Selected passage
━━━━━━

Ask HN: Would you build a startup from open source? - adrianwaj

People build sites and businesses around third-party APIs and often this is discouraged, so alternatively, what open source applications and codebases appeal to you as the basis for a startup, perhaps as a fork? Are there code licenses you seek out or avoid?<p>Are there any successful open source based startups that have inspired you?
======
viscanti
The vast majority of (web) startups leverage open source technology. Most use
both an open source database as well as programming language(s). Beyond that,
many use an open source framework on top of their language of choice.

Building around someone else's APIs isn't such a cardinal sin as you're
implying. The big questions is what are you building? Owning and controlling
your full stack is important if you're building something huge, but you can
build something profitable leveraging someone else's APIs. There's a bias here
towards building BIG businesses rather than lifestyle businesses, so advice
about avoiding third-party APIs would come from that. If it works for the
project you're doing, then do it. If not, then don't.

------
buro9
Avoid Affero GPL.

Consider avoiding GPL if you are going to make modifications, want to
redistribute your work, and cannot support a process for releasing that work.

Nearly all permissives licenses are good (Apache, MIT, most BSD, etc).

Nearly all licenses allow you to make modifications, it's just a question of
whether you are re-distributing the work covered by the original license or
not. That's when things get interesting and you should check the licenses
carefully in advanced.

But if you have no plans to redistribute then nearly all permissive licenses
are good.

BTW: This is a 30-second rule I use... it's not fact, IANAL.

------
benwerd
I co-founded an open source startup six years ago (based on a project that I
also co-founded), and probably have a book or two in me on the subject.

In short, building around a third-party open source project is probably an
easier win than building around a project that you founded and maintain.
(Forking, on the other hand, is not something I'd recommend.) While not
required, it's a really good idea to make friends with the community
organizers and, ideally, find some way to contribute both code and funds
upstream when you become successful - after all, your business is based on
their continued existence.

━━━━━━

Data extract
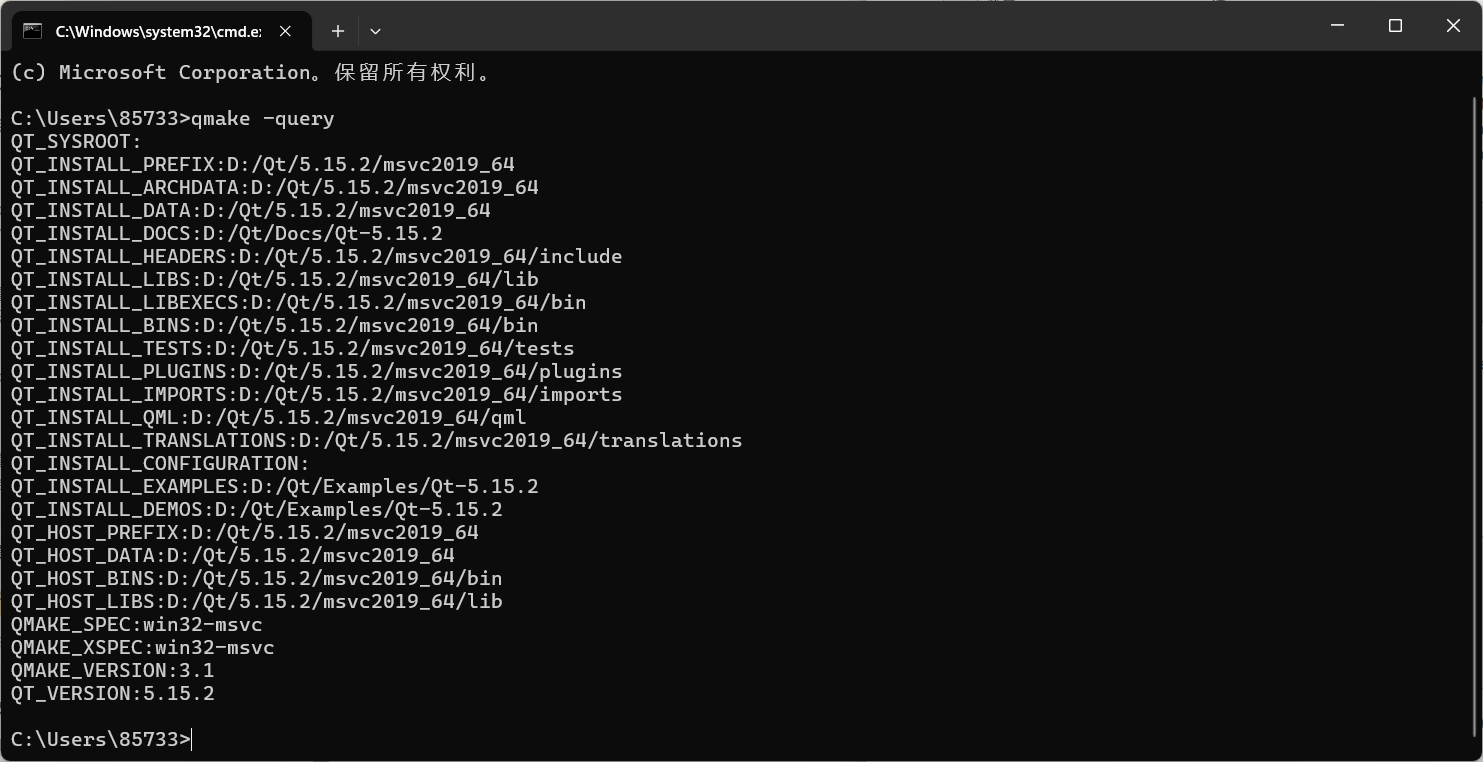Click the QT_INSTALL_DOCS path line
The height and width of the screenshot is (762, 1483).
pyautogui.click(x=227, y=233)
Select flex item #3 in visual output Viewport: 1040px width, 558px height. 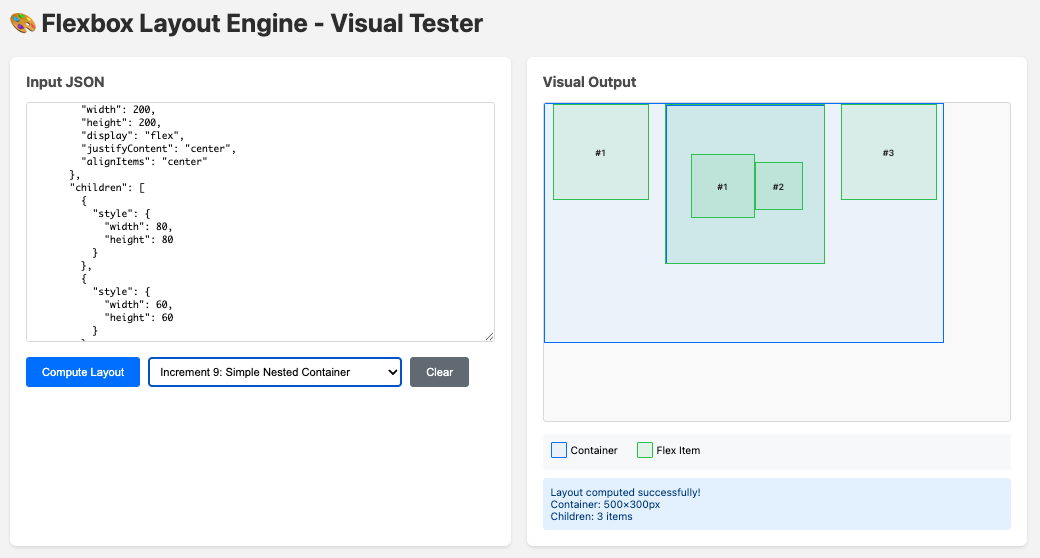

━━━━━━

Actions to take
1. Answer these questions about the thread on building a startup from open source:
(a) Which license does buro9 say to avoid outright?
(b) How many years ago did benwerd co-found an open source startup?
(c) According to viscanti, which two kinds of open source technology do most web startups use?
2. Duplicate the part of the open source startup thread from "Building around someone" up to and including "not, then don't.".
3. Finish out the next part of the thread on building a startup from open source, starting after its final sentence.
None of the lines relate to the open source startup thread.

Answers below
1.
(a) Affero GPL
(b) Six years ago
(c) An open source database and open source programming language(s)

2.
Building around someone else's APIs isn't such a cardinal sin as you're
implying. The big questions is what are you building? Owning and controlling
your full stack is important if you're building something huge, but you can
build something profitable leveraging someone else's APIs. There's a bias here
towards building BIG businesses rather than lifestyle businesses, so advice
about avoiding third-party APIs would come from that. If it works for the
project you're doing, then do it. If not, then don't.

3.
That said, although it's certainly much harder to succeed under these terms,
maintaining your own project is a valuable, rewarding experience, and gives
you significantly more control over its direction.

Just remember that open source code has an accounting value of 0 - so any open
source IP you create is not capturing value in the company, and unless you're
careful, one-to-one professional services don't either. You'll have to figure
out how to make your company valuable with valueless code another way. (Hosted
services are a good example.)

------
mkup
_Are there code licenses you seek out or avoid?_

Avoid Affero GPL (AGPL). Everything else is fine for commercial (closed close)
startup based on open source software.

------
PaulHoule
How about RHT?

[http://finance.yahoo.com/echarts?s=RHT+Interactive#chart1:sy...](http://finance.yahoo.com/echarts?s=RHT+Interactive#chart1:symbol=rht;range=5y;indicator=volume;charttype=line;crosshair=on;ohlcvalues=0;logscale=on;source=undefined)

That's about as good a 5 year chart as you'll see in today's stock market.
They represent one particular business model, and they've done exceptionally
well, but they're just one example of a company that's taken open source all
the way to the bank.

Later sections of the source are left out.